Le jeudi 10 octobre, au Parvis des Clarisses, Jacques Marsat a présenté à une quarantaine de lycéennes une conférence sur Hannah Arendt (1906-1975) . Il retrace d’abord la biographie de cette femme née à l’aube du XXème siècle dans une famille bourgeoise, juive et laïque, ses rencontres avec les grands esprits de son temps Husserl, Heiddeger, Jaspers, sa vie sentimentale tumultueuse, son départ de l’ Allemagne nazie pour la France d’abord puis pour les USA où elle finira sa vie en 1975.
Il met ensuite en lumière son travail sur le totalitarisme qui a tant marqué son époque.

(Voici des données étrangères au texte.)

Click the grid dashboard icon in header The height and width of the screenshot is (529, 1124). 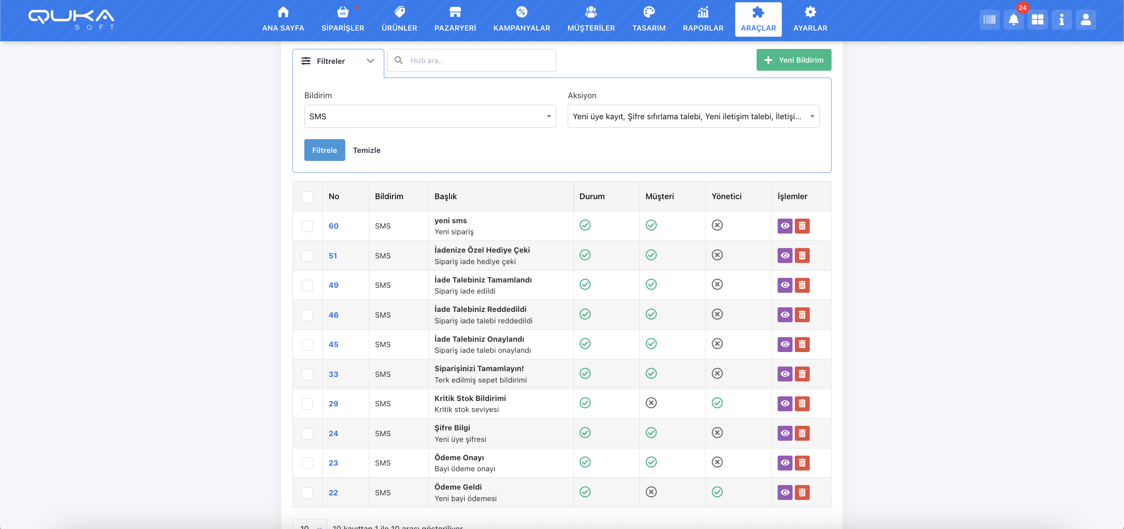pos(1037,20)
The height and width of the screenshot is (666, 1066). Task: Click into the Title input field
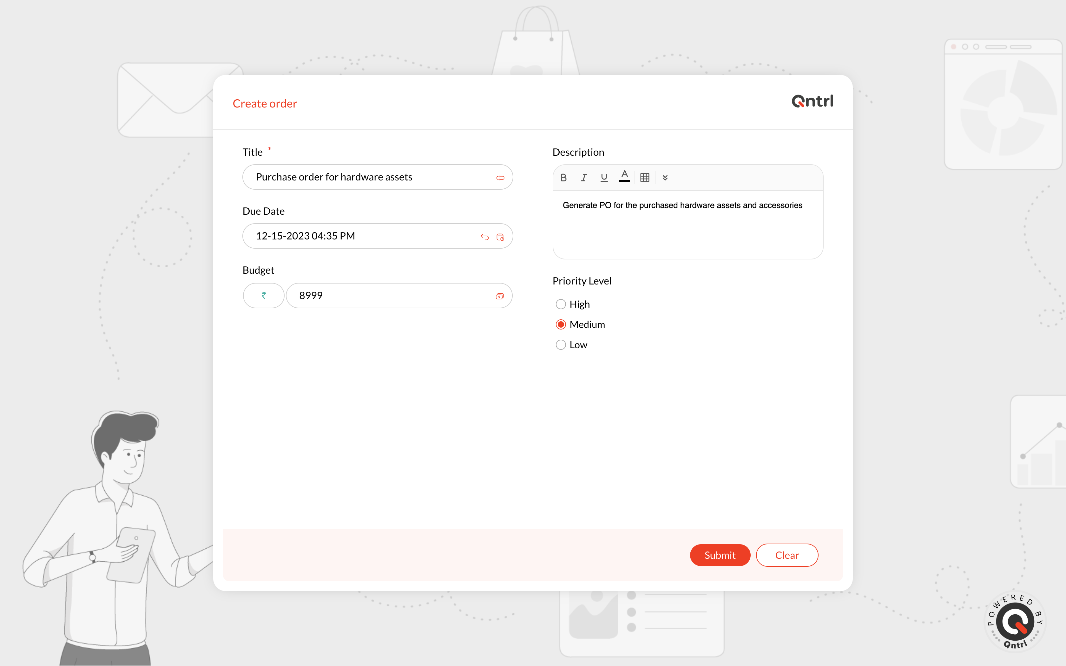[370, 177]
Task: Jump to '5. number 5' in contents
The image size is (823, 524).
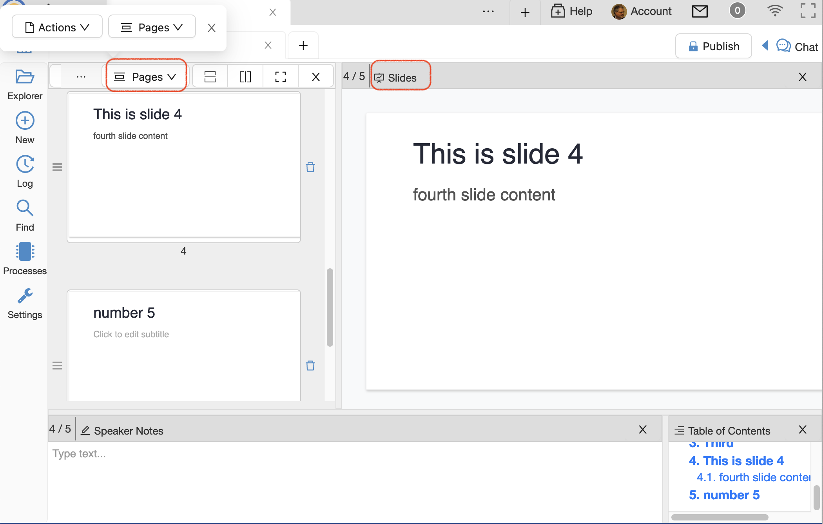Action: [x=724, y=495]
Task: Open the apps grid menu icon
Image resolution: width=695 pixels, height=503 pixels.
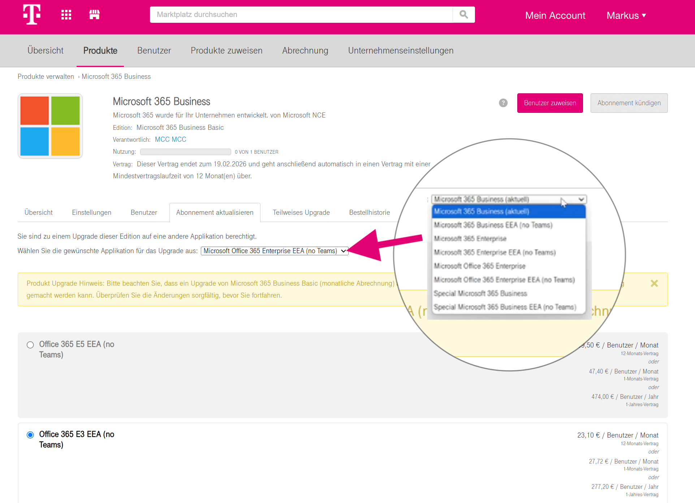Action: [66, 15]
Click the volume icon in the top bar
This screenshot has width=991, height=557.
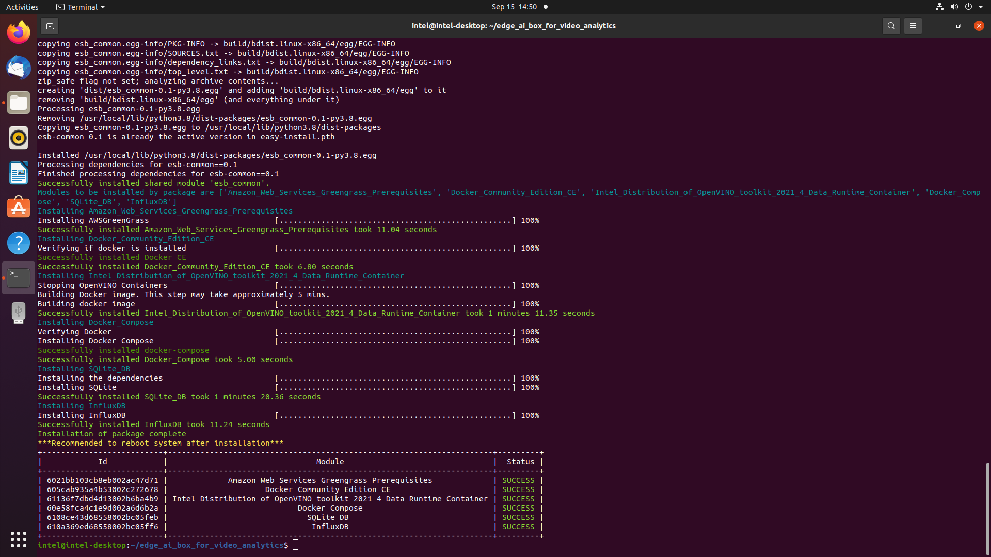click(x=954, y=7)
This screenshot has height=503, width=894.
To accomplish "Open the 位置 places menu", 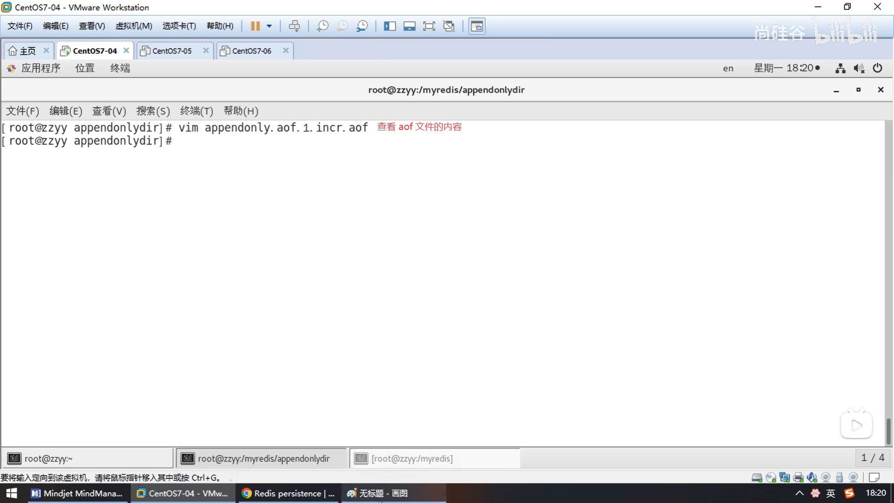I will pyautogui.click(x=85, y=68).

Cherchant à comprendre, Hannah Arendt montre que nazisme comme stalinisme utilisent les mêmes ressorts que sont l’idolâtrie d’un chef, un parti unique et la terreur qui fait oublier qu’on est un Homme. Comme journaliste elle va suivre le procès Eichmann et développer par la suite dans son livre Eichmann à Jérusalem la théorie, qui fut parfois très critiquée, de la banalité du Mal .
Le conférencier insiste sur deux points-clés de la pensée de notre philosophe : la conscience et la liberté qui conditionnent toutes les deux le fait d’être un Homme. Choisissant Kierkegaard plutôt que Hegel, elle insiste sur la découverte de la vie intérieure et le pardon libérateur qui rend l’action possible.
Chacune repart avec quelques ouvrages en tête qui pourraient permettre d’approfondir la connaissance de cette femme qui se voulait pourtant plus politologue que philosophe.